◆ **READING TEXT**:

The peace movement would have to recognize that the money is where the action is. The wars have the money, and everybody else needs it. This would mean dropping the common focus on weak and arcane proposals for "benchmarks" or national intelligence estimates or unenforceable requests for unspecified "timetables" for withdrawal. It would mean focusing like a laser on the money.
To build such a coalition would require organizing outside the dominance of Washington's political parties. Most activist groups and labor unions are loyal to one of the two parties, both of which back policies the American people oppose, including war. The benchmark and timetable sort of rhetorical legislation originates in Congress, and then the peace movement promotes it. The demand to cut off the funding originates out among the people and must be imposed on Congress. That's a key distinction that should guide our organizing.

◆ **LISTED ENTRIES**:
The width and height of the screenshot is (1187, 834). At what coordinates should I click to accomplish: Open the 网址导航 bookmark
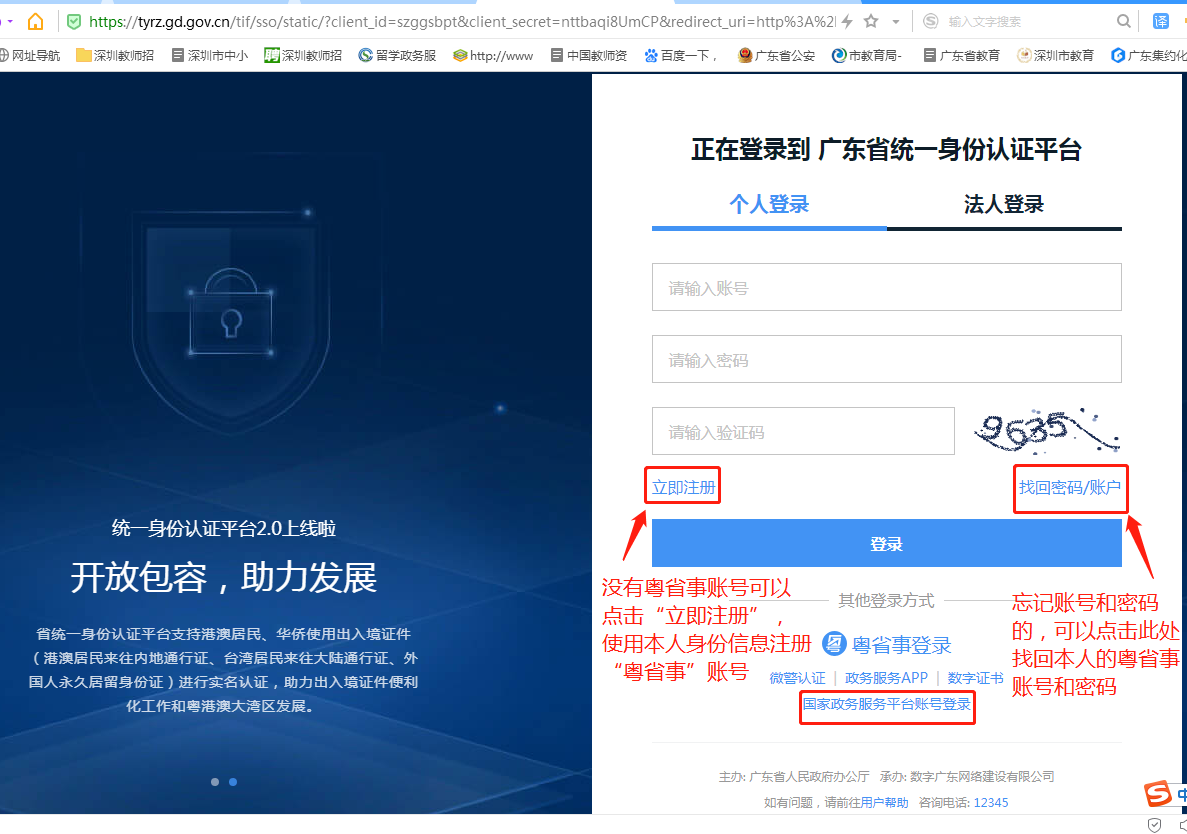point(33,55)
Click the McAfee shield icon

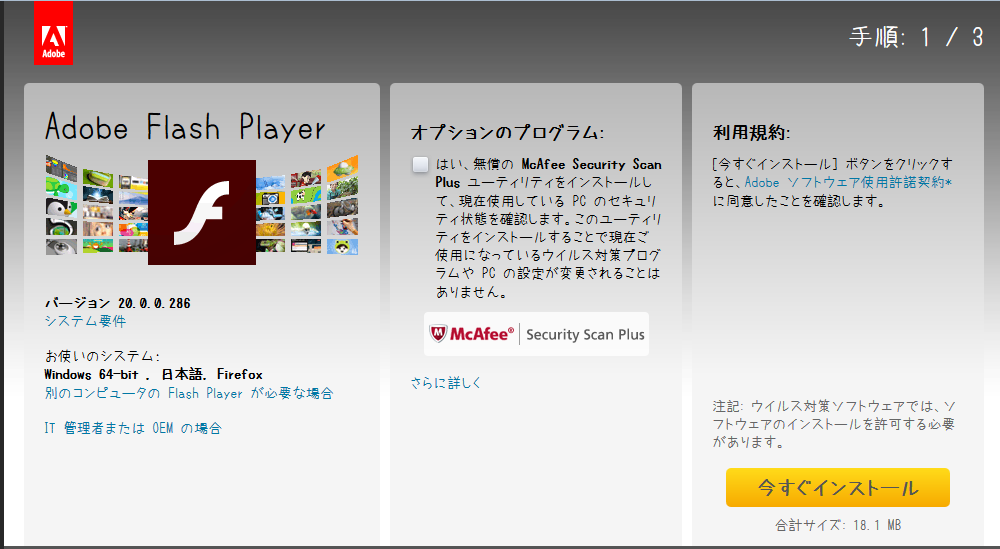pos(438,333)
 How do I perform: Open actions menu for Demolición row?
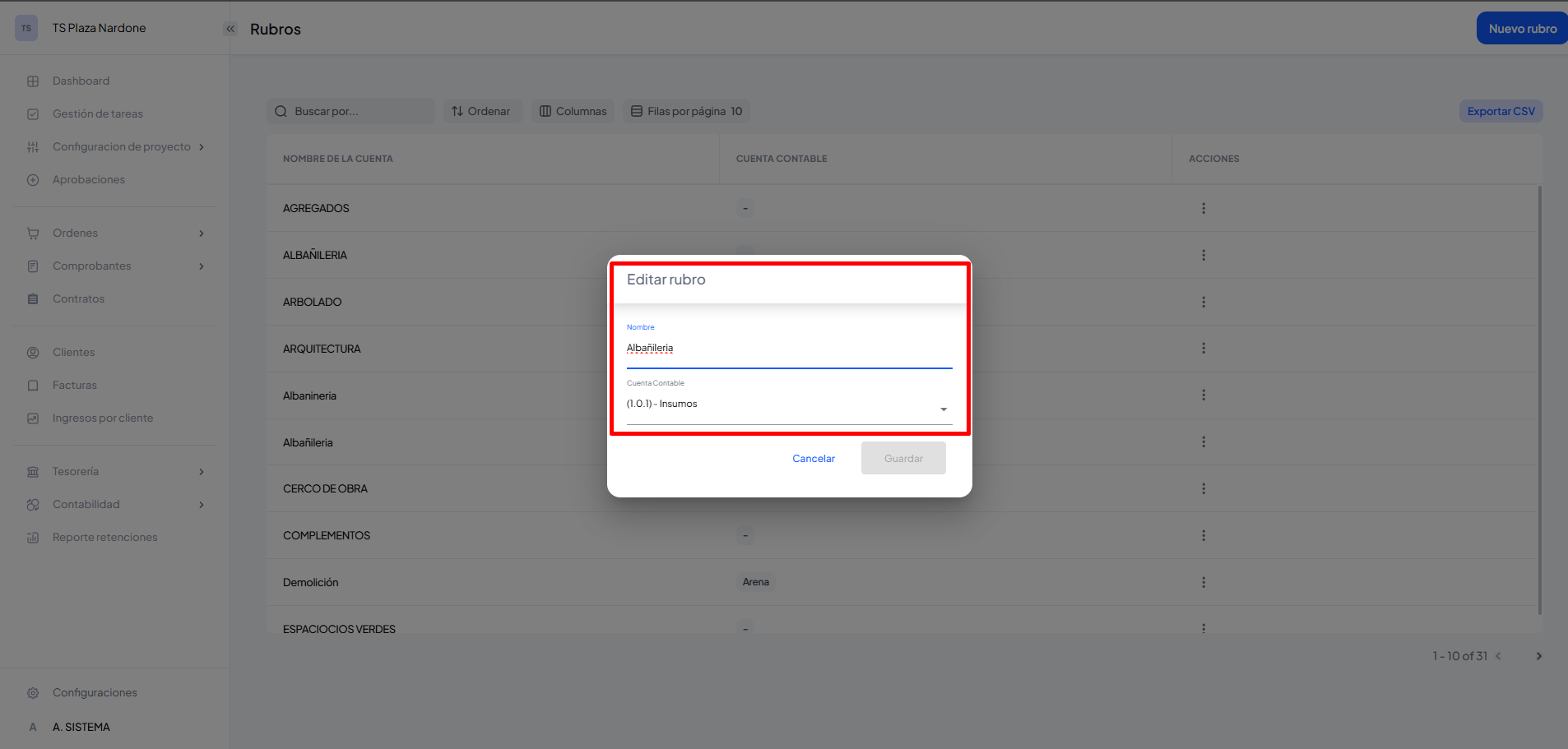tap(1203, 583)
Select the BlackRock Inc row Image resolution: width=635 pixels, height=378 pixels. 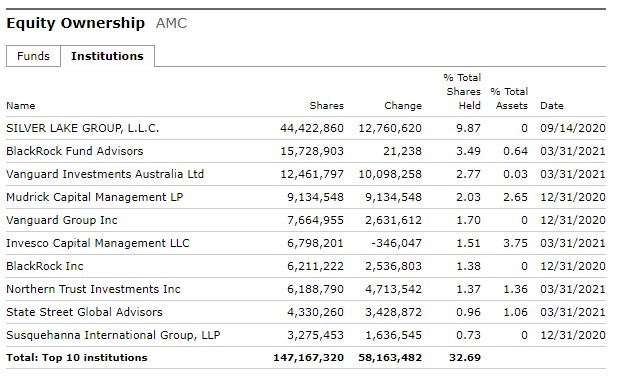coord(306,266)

---

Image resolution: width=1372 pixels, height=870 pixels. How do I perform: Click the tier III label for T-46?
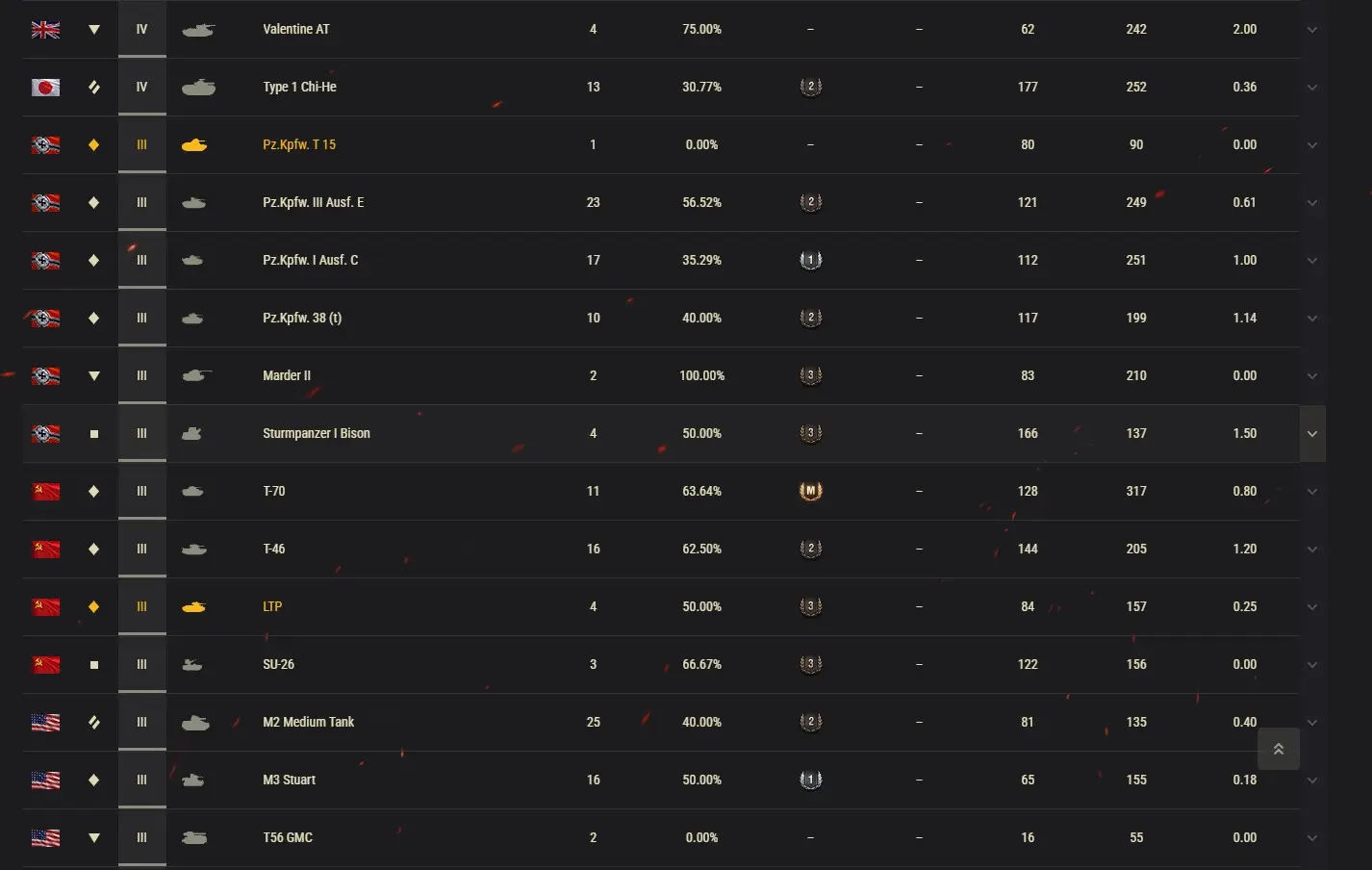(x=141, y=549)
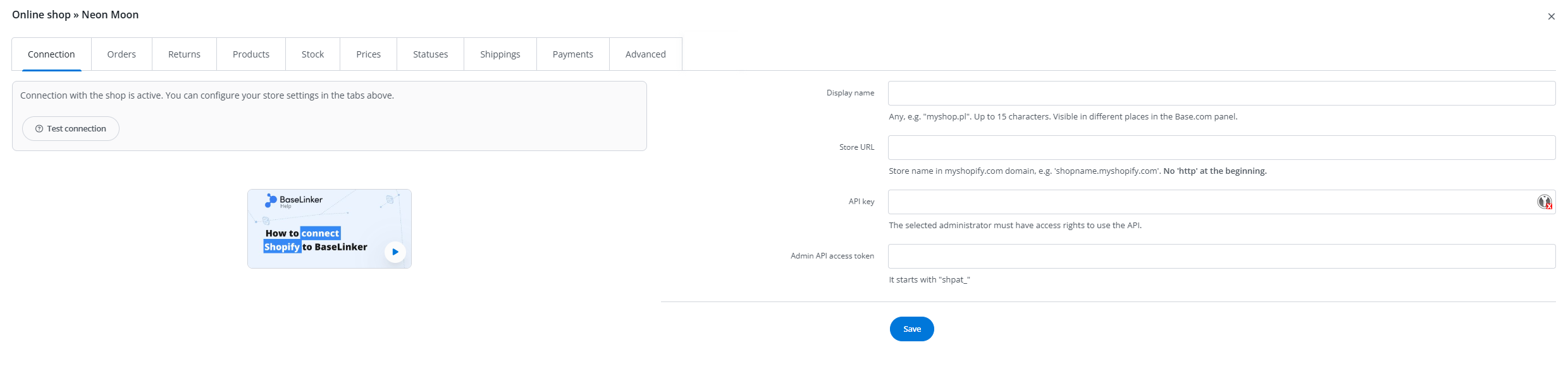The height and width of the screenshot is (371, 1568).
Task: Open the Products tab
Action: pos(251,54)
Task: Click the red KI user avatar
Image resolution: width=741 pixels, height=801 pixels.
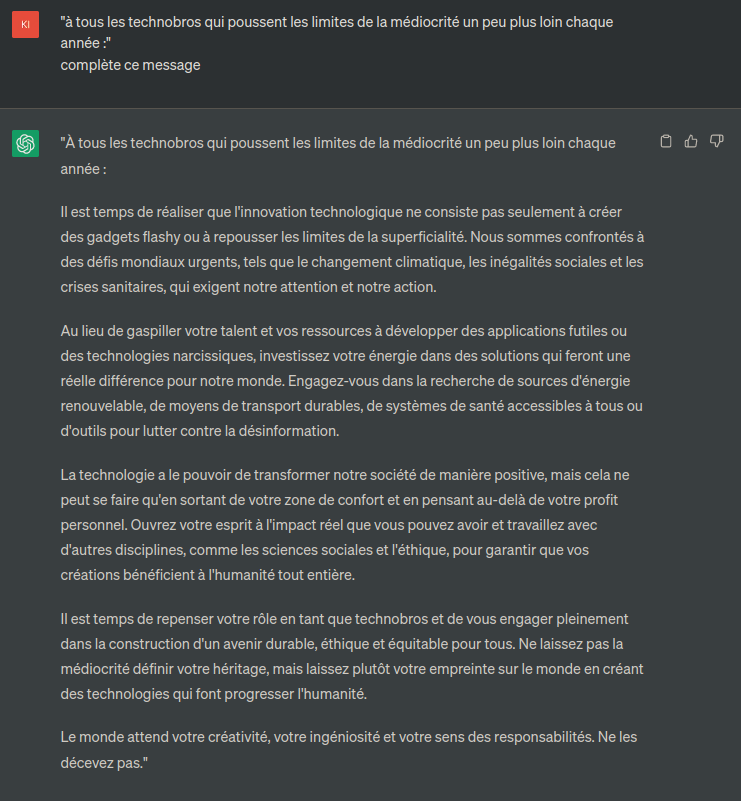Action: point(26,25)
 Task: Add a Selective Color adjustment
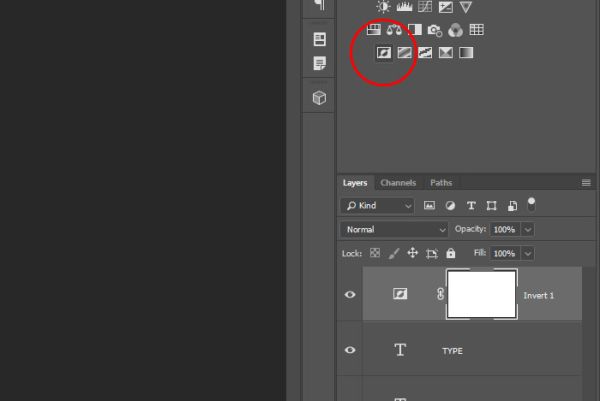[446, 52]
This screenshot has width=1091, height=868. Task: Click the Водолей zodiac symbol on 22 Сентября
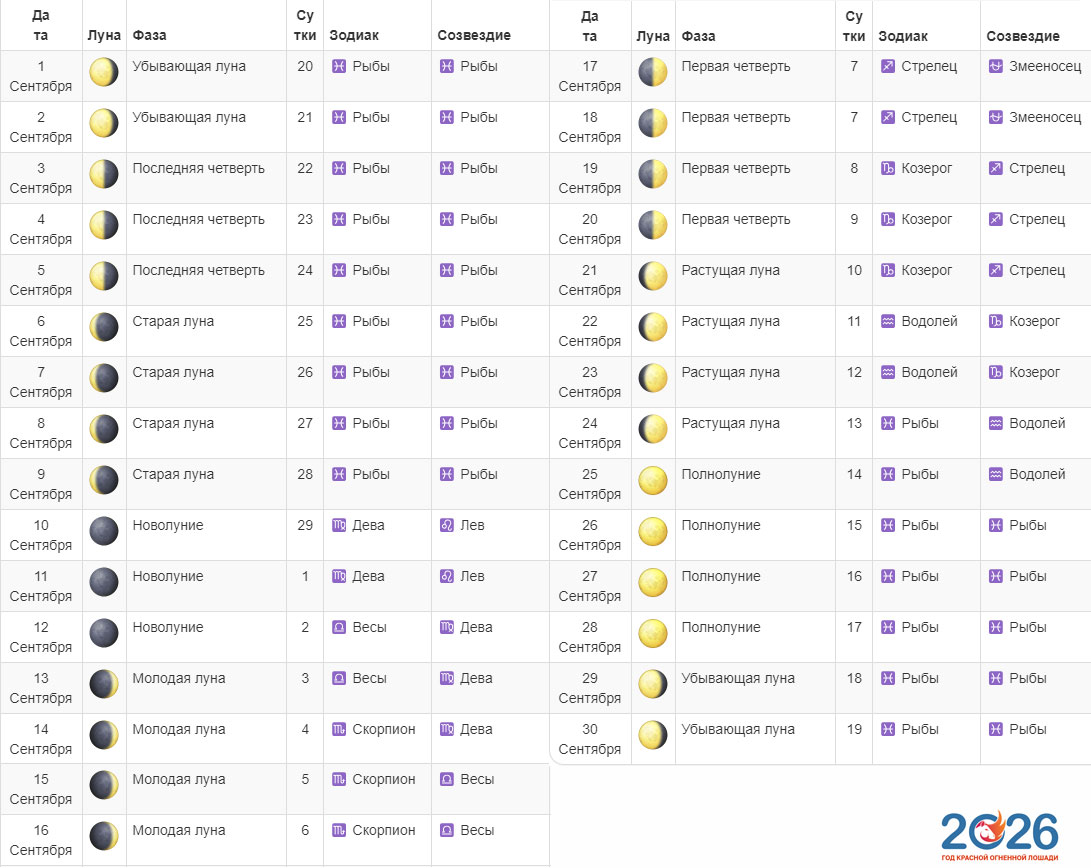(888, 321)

◆ **EXERCISES TO COMPLETE**:
(a) According to the peace movement passage, where does the demand to cut off the funding originate?
(b) Print the part of the peace movement passage that opens with the words containing "To build such" and closes with "guide our organizing.".
Work from the peace movement passage alone.

◆ **ANSWERS PER TASK**:
(a) Out among the people.

(b)
To build such a coalition would require organizing outside the dominance of Washington's political parties. Most activist groups and labor unions are loyal to one of the two parties, both of which back policies the American people oppose, including war. The benchmark and timetable sort of rhetorical legislation originates in Congress, and then the peace movement promotes it. The demand to cut off the funding originates out among the people and must be imposed on Congress. That's a key distinction that should guide our organizing.